The task: Work out how many lines of the material below mention the word "agent"; reply with the number only.

Information shown:
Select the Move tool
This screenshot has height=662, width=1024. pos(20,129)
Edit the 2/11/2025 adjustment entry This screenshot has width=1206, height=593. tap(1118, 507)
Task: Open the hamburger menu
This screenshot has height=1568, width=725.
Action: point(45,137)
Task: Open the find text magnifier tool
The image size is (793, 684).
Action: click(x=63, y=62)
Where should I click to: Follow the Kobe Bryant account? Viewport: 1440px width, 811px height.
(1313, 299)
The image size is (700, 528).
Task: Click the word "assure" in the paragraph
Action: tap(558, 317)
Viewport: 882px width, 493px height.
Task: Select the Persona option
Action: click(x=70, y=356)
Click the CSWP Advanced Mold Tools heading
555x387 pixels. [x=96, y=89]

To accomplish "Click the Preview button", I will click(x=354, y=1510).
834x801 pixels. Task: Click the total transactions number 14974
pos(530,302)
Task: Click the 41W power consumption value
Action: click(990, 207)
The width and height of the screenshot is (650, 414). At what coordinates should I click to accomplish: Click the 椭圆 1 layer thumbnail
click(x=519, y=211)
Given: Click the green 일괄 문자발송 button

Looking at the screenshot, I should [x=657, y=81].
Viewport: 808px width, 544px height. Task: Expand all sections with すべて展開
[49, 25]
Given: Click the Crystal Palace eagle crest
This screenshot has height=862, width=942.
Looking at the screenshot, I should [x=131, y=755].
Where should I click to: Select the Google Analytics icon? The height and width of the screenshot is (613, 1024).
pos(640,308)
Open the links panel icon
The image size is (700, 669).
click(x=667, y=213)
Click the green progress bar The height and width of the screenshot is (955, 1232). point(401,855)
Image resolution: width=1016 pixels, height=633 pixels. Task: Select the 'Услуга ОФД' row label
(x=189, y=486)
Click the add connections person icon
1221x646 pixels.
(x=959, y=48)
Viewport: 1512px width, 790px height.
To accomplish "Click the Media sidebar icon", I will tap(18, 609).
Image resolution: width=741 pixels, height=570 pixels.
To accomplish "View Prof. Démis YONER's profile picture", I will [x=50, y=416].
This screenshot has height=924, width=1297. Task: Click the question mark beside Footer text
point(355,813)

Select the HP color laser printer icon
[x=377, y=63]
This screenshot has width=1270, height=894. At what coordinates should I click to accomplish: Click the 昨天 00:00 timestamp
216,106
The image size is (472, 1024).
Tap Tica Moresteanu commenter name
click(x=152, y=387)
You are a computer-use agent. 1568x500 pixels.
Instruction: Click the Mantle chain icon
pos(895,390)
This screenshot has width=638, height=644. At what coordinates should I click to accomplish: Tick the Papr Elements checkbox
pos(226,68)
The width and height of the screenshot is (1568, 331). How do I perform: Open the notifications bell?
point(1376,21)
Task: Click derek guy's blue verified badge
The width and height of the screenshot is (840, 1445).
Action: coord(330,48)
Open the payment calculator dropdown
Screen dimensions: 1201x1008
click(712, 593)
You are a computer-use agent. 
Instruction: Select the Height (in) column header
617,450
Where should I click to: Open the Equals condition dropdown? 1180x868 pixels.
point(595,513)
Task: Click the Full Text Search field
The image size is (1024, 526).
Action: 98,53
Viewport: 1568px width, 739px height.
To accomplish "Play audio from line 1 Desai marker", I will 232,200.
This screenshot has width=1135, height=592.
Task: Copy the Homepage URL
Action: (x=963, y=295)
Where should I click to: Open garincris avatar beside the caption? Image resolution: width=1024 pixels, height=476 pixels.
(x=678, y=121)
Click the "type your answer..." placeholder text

Reply to the task: 2